Mirisnya, lanjut Tiopan tergugat meminta penggugat menitipkan ijazah dan uang jaminan kerja sebelum diterima bekerja di RSU Bina Kasih dan seharusnya tergugat menjadikan PKWT sebagai alat bukti di persidangan.
“Penggugat Sylvia dalam kontrak pertama diminta uang jaminan kerja Rp 5.000.000. Kontrak kedua setelah perpanjangan Rp 3.250.000, dan ijazah D-3. Artinya tergugat telah merampas kemerdekaan pekerja secara sistematis dan masif karena bertentangan UU No 39 Tahun 1999 tentang hak azasi manusia,”ujar Tiopan.
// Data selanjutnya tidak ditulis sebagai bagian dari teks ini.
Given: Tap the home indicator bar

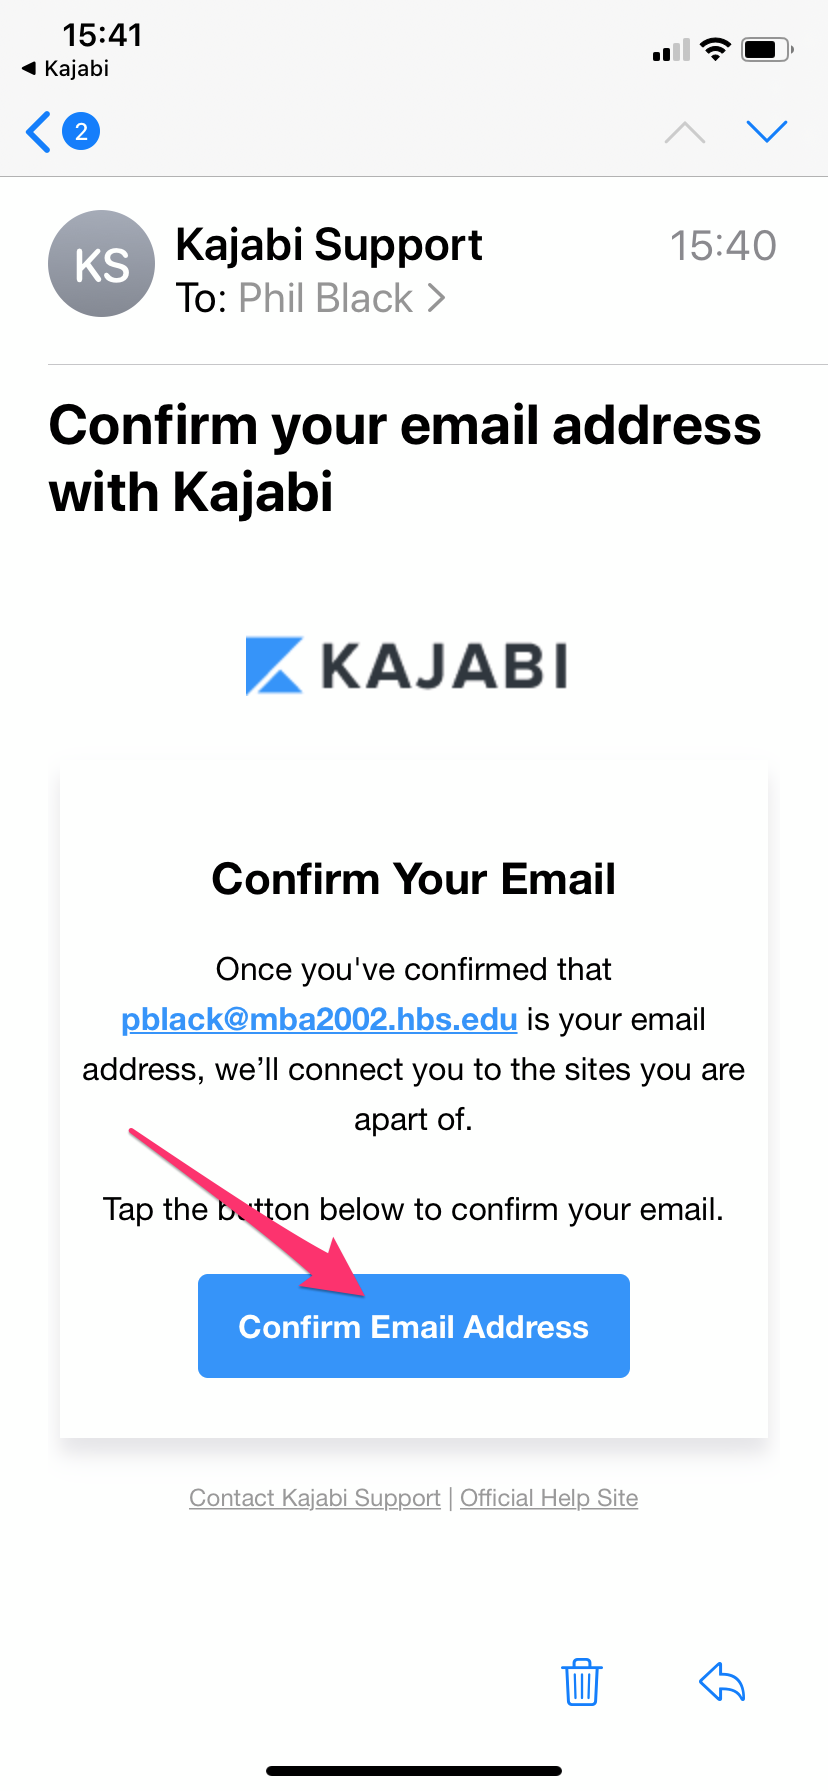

Selain itu, kata Tiopan dalam fakta persidangan tergugat melakukan pemutusan hubungan kerja (PHK) secara sepihak dan justeru meminta penggugat membuat surat pengunduran diri setelah dimutasi ke RSU Kasih Insani atas keputusan Direktur RSU Bina Kasih padahal kondisi kesehatan penggugat masih kurang stabil pasca baru melahirkan.
“Kesan tergugat menghindari pembayaran pesangon penggugat. Kami memohon majelis hakim memerintahkan tergugat membayarkan upah penggugat selama 6 bulan terhitung bulan Januari – Juni 2021 sebesar Rp 19.222.556. Pasalnya selama putusan lembaga penyelesaian hubungan industrial belum ditetapkan, baik pengusaha dan pekerja harus melaksanakan kewajibannya,” jelasnya.